The distribution of epithelial MCs appeared to be concentrated in the cranial segment of the upper respiratory tract, particularly in the glottis and cranial parts of the trachea. These regions are known for their chemosensory functions because they have adapted several chemosensory structures (Bradley 2000; Masuda et al. 2019). The topographical arrangement of intraepithelial MCs may be suitable for detecting antigens in inhaled air. Since rat MCs express high-affinity receptors for immunoglobulin E and toll-like receptors on their cell surface (Pietrzak et al. 2011; Swieter et al. 1989), they may be activated by a wide range of stimuli, particularly bacteria and viruses (Dileepan et al. 2023; Moon et al. 2009). Three-dimensional reconstructed views of epithelial MCs in whole-mount preparations revealed that the cytoplasmic processes of these cells were in contact with epithelial cells, suggesting that these cells release 5-HT from both the perinuclear cytoplasm and cytoplasmic processes in the vicinity of epithelial cells when activated. Furthermore, epithelial MCs made contacted with each other through their cytoplasmic processes, suggesting that these cells propagate activation signals to enhance their responses to stimuli. Although previous studies demonstrated that 5-HT from rat tracheal CTMCs caused smooth muscle contractions (Ikawati et al. 2001; Liu et al. 2005), the functional significance of 5-HT released from epithelial MCs remains elusive. In the mouse trachea, 5-HT increased ciliary beating and particle transport velocity, and the effects of 5-HT were completely blocked by the 5-HT receptor antagonists, methysergide and cyproheptadine (König et al. 2009; Weiterer et al. 2014). These findings suggest that 5-HT released from epithelial MCs regulates epithelial cell functions by inducing ciliary beating and mucus secretion in the rat larynx and trachea.

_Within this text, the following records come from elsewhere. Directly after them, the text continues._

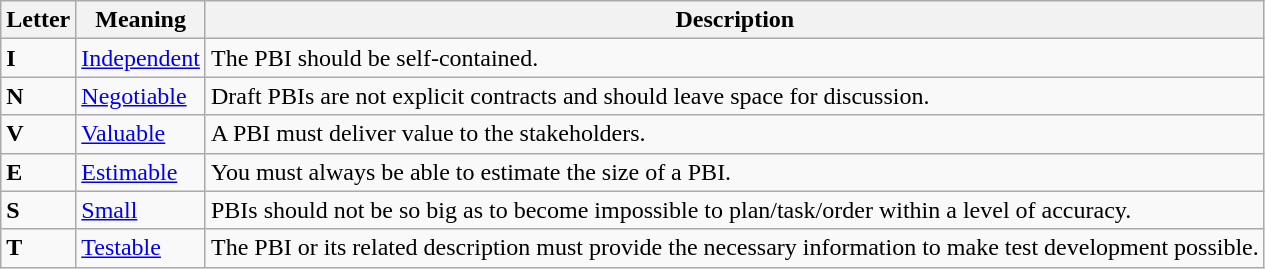
V [38, 134]
Meaning [141, 20]
Testable [141, 248]
E [38, 172]
Description [734, 20]
Valuable [141, 134]
Small [141, 210]
Estimable [141, 172]
Letter [38, 20]
T [38, 248]
N [38, 96]
Negotiable [141, 96]
You must always be able to estimate the size of a PBI. [734, 172]
Independent [141, 58]
The PBI or its related description must provide the necessary information to make test development possible. [734, 248]
PBIs should not be so big as to become impossible to plan/task/order within a level of accuracy. [734, 210]
S [38, 210]
A PBI must deliver value to the stakeholders. [734, 134]
Draft PBIs are not explicit contracts and should leave space for discussion. [734, 96]
The PBI should be self-contained. [734, 58]
I [38, 58]
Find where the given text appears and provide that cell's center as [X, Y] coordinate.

In conclusion, the present study revealed the topographic distribution, cellular morphology, and immunohistochemical properties of epithelial MCs in the rat larynx and trachea. Epithelial MCs with numerous cytoplasmic processes may release 5-HT in the vicinity of epithelial cells, which regulates innate immune responses by modulating epithelial cell functions at the entrance gate of the upper airways.